**Directions**
The records that follow are to be transcribed word for word.

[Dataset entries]

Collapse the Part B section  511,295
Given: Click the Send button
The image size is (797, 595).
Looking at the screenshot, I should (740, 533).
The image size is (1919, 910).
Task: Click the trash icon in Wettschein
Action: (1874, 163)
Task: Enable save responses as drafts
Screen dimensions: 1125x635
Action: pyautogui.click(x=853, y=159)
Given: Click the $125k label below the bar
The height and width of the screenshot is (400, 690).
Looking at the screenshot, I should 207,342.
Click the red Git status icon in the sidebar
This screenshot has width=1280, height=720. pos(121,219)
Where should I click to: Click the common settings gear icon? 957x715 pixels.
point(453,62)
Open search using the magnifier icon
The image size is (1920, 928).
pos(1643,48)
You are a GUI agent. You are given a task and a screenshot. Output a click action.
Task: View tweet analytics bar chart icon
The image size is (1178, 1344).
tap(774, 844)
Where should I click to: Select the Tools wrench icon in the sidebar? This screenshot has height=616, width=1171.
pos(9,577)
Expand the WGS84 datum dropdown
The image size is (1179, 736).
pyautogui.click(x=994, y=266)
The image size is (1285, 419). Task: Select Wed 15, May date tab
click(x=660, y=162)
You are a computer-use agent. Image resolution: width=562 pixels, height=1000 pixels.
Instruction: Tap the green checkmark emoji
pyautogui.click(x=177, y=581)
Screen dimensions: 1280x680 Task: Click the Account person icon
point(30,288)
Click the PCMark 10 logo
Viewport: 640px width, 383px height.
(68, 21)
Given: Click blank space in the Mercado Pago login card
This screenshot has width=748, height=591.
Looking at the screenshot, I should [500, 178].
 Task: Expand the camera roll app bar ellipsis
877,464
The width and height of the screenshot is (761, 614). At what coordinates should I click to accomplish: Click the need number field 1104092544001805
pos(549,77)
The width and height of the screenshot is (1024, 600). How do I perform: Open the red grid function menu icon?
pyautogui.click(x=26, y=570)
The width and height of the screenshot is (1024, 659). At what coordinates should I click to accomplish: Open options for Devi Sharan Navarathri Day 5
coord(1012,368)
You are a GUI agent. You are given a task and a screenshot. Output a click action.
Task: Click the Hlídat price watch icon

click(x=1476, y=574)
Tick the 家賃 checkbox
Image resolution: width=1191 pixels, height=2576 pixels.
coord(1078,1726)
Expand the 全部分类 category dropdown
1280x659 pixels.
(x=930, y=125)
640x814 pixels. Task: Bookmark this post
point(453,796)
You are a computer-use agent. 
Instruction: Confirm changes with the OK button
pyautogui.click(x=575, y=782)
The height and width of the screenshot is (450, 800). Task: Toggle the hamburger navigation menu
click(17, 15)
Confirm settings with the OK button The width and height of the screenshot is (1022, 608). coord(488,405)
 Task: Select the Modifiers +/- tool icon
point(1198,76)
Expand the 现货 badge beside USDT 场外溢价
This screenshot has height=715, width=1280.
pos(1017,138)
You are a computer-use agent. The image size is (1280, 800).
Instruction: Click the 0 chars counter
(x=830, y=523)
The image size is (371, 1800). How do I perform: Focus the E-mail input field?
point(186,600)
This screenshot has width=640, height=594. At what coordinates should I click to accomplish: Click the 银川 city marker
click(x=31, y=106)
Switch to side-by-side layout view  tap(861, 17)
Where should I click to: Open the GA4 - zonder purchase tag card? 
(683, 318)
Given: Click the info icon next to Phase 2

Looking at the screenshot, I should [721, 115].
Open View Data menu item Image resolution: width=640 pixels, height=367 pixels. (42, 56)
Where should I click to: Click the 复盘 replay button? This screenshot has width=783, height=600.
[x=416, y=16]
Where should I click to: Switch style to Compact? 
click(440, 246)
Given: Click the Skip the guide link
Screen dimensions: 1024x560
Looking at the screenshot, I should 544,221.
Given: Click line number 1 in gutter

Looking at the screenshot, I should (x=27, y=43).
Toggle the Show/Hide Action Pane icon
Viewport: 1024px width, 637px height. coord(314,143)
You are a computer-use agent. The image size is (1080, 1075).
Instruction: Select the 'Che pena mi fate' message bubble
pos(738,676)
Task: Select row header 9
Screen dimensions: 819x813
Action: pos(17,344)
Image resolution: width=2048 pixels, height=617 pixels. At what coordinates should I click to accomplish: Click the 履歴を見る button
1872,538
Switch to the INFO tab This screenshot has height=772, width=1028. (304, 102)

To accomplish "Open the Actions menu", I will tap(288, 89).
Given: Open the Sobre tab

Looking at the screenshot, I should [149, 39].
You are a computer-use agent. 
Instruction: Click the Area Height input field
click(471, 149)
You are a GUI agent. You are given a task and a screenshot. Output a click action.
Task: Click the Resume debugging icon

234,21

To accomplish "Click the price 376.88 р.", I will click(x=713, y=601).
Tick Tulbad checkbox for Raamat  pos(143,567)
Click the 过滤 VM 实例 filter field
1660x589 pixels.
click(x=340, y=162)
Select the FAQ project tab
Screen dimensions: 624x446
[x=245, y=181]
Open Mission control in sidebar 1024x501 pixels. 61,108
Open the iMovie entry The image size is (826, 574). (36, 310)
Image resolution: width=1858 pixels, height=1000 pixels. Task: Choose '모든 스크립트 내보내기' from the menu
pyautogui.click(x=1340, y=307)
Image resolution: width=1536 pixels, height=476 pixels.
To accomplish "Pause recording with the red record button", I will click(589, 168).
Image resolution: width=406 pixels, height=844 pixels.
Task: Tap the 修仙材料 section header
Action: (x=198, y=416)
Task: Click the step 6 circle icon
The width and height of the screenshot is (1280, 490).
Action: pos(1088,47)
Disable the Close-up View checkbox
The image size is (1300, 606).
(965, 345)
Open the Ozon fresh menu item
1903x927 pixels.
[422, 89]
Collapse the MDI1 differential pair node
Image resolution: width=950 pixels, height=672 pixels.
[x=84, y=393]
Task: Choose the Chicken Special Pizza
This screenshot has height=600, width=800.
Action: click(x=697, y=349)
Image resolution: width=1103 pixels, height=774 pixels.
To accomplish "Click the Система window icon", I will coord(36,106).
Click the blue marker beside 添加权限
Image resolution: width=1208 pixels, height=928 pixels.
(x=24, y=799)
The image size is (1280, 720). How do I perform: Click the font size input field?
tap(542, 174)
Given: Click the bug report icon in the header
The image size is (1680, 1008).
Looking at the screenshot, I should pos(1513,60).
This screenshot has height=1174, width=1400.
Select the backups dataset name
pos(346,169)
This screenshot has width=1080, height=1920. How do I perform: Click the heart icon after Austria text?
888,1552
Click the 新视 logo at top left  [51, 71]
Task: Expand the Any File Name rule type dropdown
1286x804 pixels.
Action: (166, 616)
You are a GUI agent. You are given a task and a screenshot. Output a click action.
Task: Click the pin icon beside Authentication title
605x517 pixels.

**Output**
Collapse the Part B section  511,295
Given: Click the Send button
The image size is (797, 595).
Looking at the screenshot, I should (740, 533).
The image size is (1919, 910).
Task: Click the trash icon in Wettschein
Action: (1874, 163)
Task: Enable save responses as drafts
Screen dimensions: 1125x635
Action: pyautogui.click(x=853, y=159)
Given: Click the $125k label below the bar
The height and width of the screenshot is (400, 690).
Looking at the screenshot, I should 207,342.
Click the red Git status icon in the sidebar
This screenshot has width=1280, height=720. pos(121,219)
Where should I click to: Click the common settings gear icon? 957x715 pixels.
point(453,62)
Open search using the magnifier icon
The image size is (1920, 928).
pos(1643,48)
You are a GUI agent. You are given a task and a screenshot. Output a click action.
Task: View tweet analytics bar chart icon
The image size is (1178, 1344).
tap(774, 844)
Where should I click to: Select the Tools wrench icon in the sidebar? This screenshot has height=616, width=1171.
pos(9,577)
Expand the WGS84 datum dropdown
The image size is (1179, 736).
pyautogui.click(x=994, y=266)
The image size is (1285, 419). Task: Select Wed 15, May date tab
click(x=660, y=162)
You are a computer-use agent. Image resolution: width=562 pixels, height=1000 pixels.
Instruction: Tap the green checkmark emoji
pyautogui.click(x=177, y=581)
Screen dimensions: 1280x680 Task: Click the Account person icon
point(30,288)
Click the PCMark 10 logo
Viewport: 640px width, 383px height.
(68, 21)
Given: Click blank space in the Mercado Pago login card
This screenshot has width=748, height=591.
Looking at the screenshot, I should [500, 178].
 Task: Expand the camera roll app bar ellipsis
877,464
The width and height of the screenshot is (761, 614). At what coordinates should I click to accomplish: Click the need number field 1104092544001805
pos(549,77)
The width and height of the screenshot is (1024, 600). How do I perform: Open the red grid function menu icon?
pyautogui.click(x=26, y=570)
The width and height of the screenshot is (1024, 659). At what coordinates should I click to accomplish: Open options for Devi Sharan Navarathri Day 5
coord(1012,368)
You are a GUI agent. You are given a task and a screenshot. Output a click action.
Task: Click the Hlídat price watch icon

click(x=1476, y=574)
Tick the 家賃 checkbox
Image resolution: width=1191 pixels, height=2576 pixels.
coord(1078,1726)
Expand the 全部分类 category dropdown
1280x659 pixels.
(x=930, y=125)
640x814 pixels. Task: Bookmark this post
point(453,796)
You are a computer-use agent. 
Instruction: Confirm changes with the OK button
pyautogui.click(x=575, y=782)
The height and width of the screenshot is (450, 800). Task: Toggle the hamburger navigation menu
click(17, 15)
Confirm settings with the OK button The width and height of the screenshot is (1022, 608). coord(488,405)
 Task: Select the Modifiers +/- tool icon
point(1198,76)
Expand the 现货 badge beside USDT 场外溢价
This screenshot has height=715, width=1280.
pos(1017,138)
You are a computer-use agent. The image size is (1280, 800).
Instruction: Click the 0 chars counter
(x=830, y=523)
The image size is (371, 1800). How do I perform: Focus the E-mail input field?
point(186,600)
This screenshot has width=640, height=594. At what coordinates should I click to accomplish: Click the 银川 city marker
click(x=31, y=106)
Switch to side-by-side layout view  tap(861, 17)
Where should I click to: Open the GA4 - zonder purchase tag card? 
(683, 318)
Given: Click the info icon next to Phase 2

Looking at the screenshot, I should [721, 115].
Open View Data menu item Image resolution: width=640 pixels, height=367 pixels. (42, 56)
Where should I click to: Click the 复盘 replay button? This screenshot has width=783, height=600.
[x=416, y=16]
Where should I click to: Switch style to Compact? 
click(440, 246)
Given: Click the Skip the guide link
Screen dimensions: 1024x560
Looking at the screenshot, I should 544,221.
Given: Click line number 1 in gutter

Looking at the screenshot, I should (x=27, y=43).
Toggle the Show/Hide Action Pane icon
Viewport: 1024px width, 637px height. coord(314,143)
You are a computer-use agent. The image size is (1080, 1075).
Instruction: Select the 'Che pena mi fate' message bubble
pos(738,676)
Task: Select row header 9
Screen dimensions: 819x813
Action: pos(17,344)
Image resolution: width=2048 pixels, height=617 pixels. At what coordinates should I click to accomplish: Click the 履歴を見る button
1872,538
Switch to the INFO tab This screenshot has height=772, width=1028. (304, 102)

To accomplish "Open the Actions menu", I will tap(288, 89).
Given: Open the Sobre tab

Looking at the screenshot, I should [149, 39].
You are a computer-use agent. 
Instruction: Click the Area Height input field
click(471, 149)
You are a GUI agent. You are given a task and a screenshot. Output a click action.
Task: Click the Resume debugging icon

234,21

To accomplish "Click the price 376.88 р.", I will click(x=713, y=601).
Tick Tulbad checkbox for Raamat  pos(143,567)
Click the 过滤 VM 实例 filter field
1660x589 pixels.
click(x=340, y=162)
Select the FAQ project tab
Screen dimensions: 624x446
[x=245, y=181]
Open Mission control in sidebar 1024x501 pixels. 61,108
Open the iMovie entry The image size is (826, 574). (36, 310)
Image resolution: width=1858 pixels, height=1000 pixels. Task: Choose '모든 스크립트 내보내기' from the menu
pyautogui.click(x=1340, y=307)
Image resolution: width=1536 pixels, height=476 pixels.
To accomplish "Pause recording with the red record button", I will click(589, 168).
Image resolution: width=406 pixels, height=844 pixels.
Task: Tap the 修仙材料 section header
Action: (x=198, y=416)
Task: Click the step 6 circle icon
The width and height of the screenshot is (1280, 490).
Action: pos(1088,47)
Disable the Close-up View checkbox
The image size is (1300, 606).
(965, 345)
Open the Ozon fresh menu item
1903x927 pixels.
[422, 89]
Collapse the MDI1 differential pair node
Image resolution: width=950 pixels, height=672 pixels.
[x=84, y=393]
Task: Choose the Chicken Special Pizza
This screenshot has height=600, width=800.
Action: click(x=697, y=349)
Image resolution: width=1103 pixels, height=774 pixels.
To accomplish "Click the Система window icon", I will coord(36,106).
Click the blue marker beside 添加权限
Image resolution: width=1208 pixels, height=928 pixels.
(x=24, y=799)
The image size is (1280, 720). How do I perform: Click the font size input field?
tap(542, 174)
Given: Click the bug report icon in the header
The image size is (1680, 1008).
Looking at the screenshot, I should pos(1513,60).
This screenshot has height=1174, width=1400.
Select the backups dataset name
pos(346,169)
This screenshot has width=1080, height=1920. How do I perform: Click the heart icon after Austria text?
888,1552
Click the 新视 logo at top left  [51, 71]
Task: Expand the Any File Name rule type dropdown
1286x804 pixels.
Action: (166, 616)
You are a GUI agent. You are given a task and a screenshot. Output a click action.
Task: Click the pin icon beside Authentication title
605x517 pixels.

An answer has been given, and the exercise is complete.